After the district court denied Halliburton's motion to dismiss, plaintiffs sought class certification pursuant to Federal Rule of Civil Procedure 23. The district court found that all of the general requirements for class certification had been satisfied: the putative class was sufficiently numerous, there were common questions of law or fact, the claims of the putative class representatives were typical, and the putative class representatives would fairly and adequately protect the interests of the class. The district court declined to certify the class, however, because EPJ Fund failed to establish loss causation. The Fifth Circuit affirmed.

The Supreme Court reversed, rejecting the notion that loss causation has any bearing on class certification issues, including the element of commonality of questions of law or fact. The Court relied on its prior ruling in Basic v. Levinson,2 in which it held that proof of individualized reliance by each member of a proposed class is not required; if it were, individualized issues would overwhelm common issues, which effectively would prevent plaintiffs from proceeding with class actions. Instead, the Basic Court permitted plaintiffs to invoke a rebuttable presumption of reliance based on the fraud-on-the-market theory, under which "the market price of shares traded on well-developed markets reflects all publicly traded information, and, hence, any material misrepresentations." To invoke Basic's fraud-on-the-market theory and concomitant rebuttable presumption of reliance, courts require a plaintiff to demonstrate a baseline threshold that: (i) the alleged misrepresentations were publicly known; (ii) the stock traded in an efficient market; and (iii) the relevant transaction took place "between the time the misrepresentations were made and the time the truth was revealed."

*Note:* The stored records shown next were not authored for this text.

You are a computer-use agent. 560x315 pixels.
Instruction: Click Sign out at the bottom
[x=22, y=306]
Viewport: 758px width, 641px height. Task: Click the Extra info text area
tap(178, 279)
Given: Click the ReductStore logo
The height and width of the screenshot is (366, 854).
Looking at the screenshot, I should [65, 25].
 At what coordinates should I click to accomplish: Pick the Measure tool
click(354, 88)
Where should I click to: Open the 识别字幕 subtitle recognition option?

The Fifth Circuit added a fourth element by requiring EPJ Fund to establish loss causation. The Supreme Court held that the Fifth Circuit's loss causation requirement was "not justified by Basic or its logic." Specifically, loss causation requires a plaintiff to show that a misrepresentation caused a subsequent economic loss. By contrast, the fundamental premise of Basic is that an investor presumptively relied on the misrepresentation as long as it is reflected in the market price at the time of the transaction. As the Court explained, "[t]he fact that a subsequent loss may have been caused by factors other than the revelation of a misrepresentation has nothing to do with whether an investor relied on the misrepresentation in the first place, either directly or presumptively through the fraud-on-the-market theory." Therefore, the Court concluded, because loss causation is not necessary to establish the efficient market predicate to the fraud-on-the-market theory, it need not be proven at the class certification stage, though it is still a required element of proof at trial in any federal securities fraud case. Notably, Halliburton argued that the Fifth Circuit's holding should be interpreted not as requiring proof of "loss causation" at the class certification stage, but of "price impact," i.e., whether the alleged misrepresentations affected the market price in the first place. The Court disagreed with that reading and declined to address the issue.

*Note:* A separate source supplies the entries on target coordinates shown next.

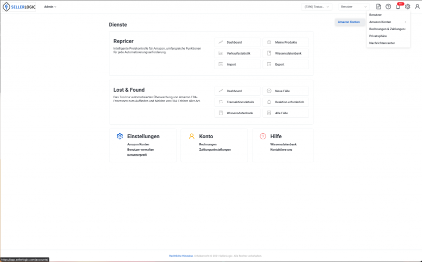Expand Rechnungen & Zahlungen submenu
Screen dimensions: 422x262
point(388,29)
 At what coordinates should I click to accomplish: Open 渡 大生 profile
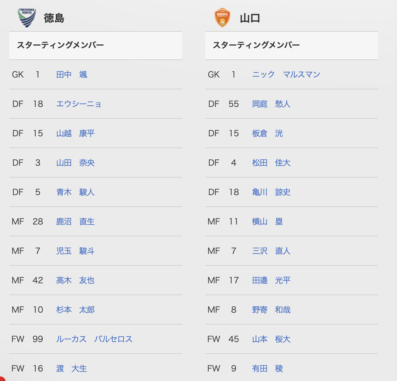pos(71,369)
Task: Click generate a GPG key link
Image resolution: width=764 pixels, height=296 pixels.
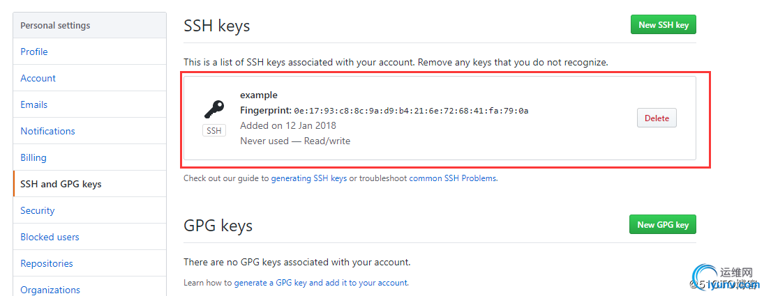Action: tap(270, 283)
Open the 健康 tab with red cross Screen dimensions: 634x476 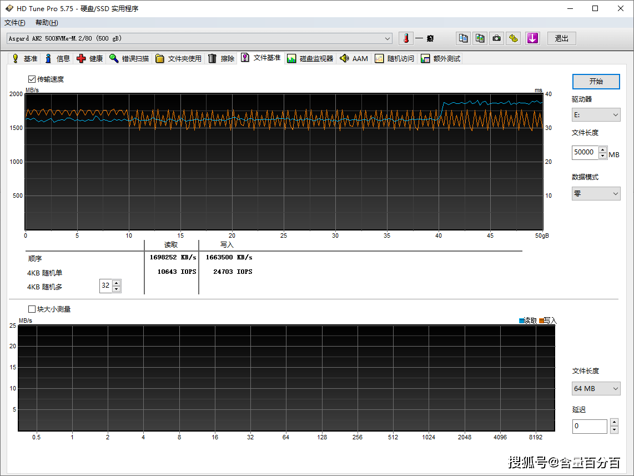tap(90, 58)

This case precludes courts from imposing a greater burden on class action plaintiffs by requiring them to prove the essential element of loss causation at the class certification stage of the proceedings. The decision thus reaffirms that although public companies cannot ultimately be liable for securities fraud absent proof of loss causation, they may still be subjected to a class action even if investors cannot yet prove that the company's alleged misstatements directly caused their investment loss. It does, however, leave open the possibility that a court could deny class certification based on the lack of proof that alleged misrepresentations impacted the price of the company's stock.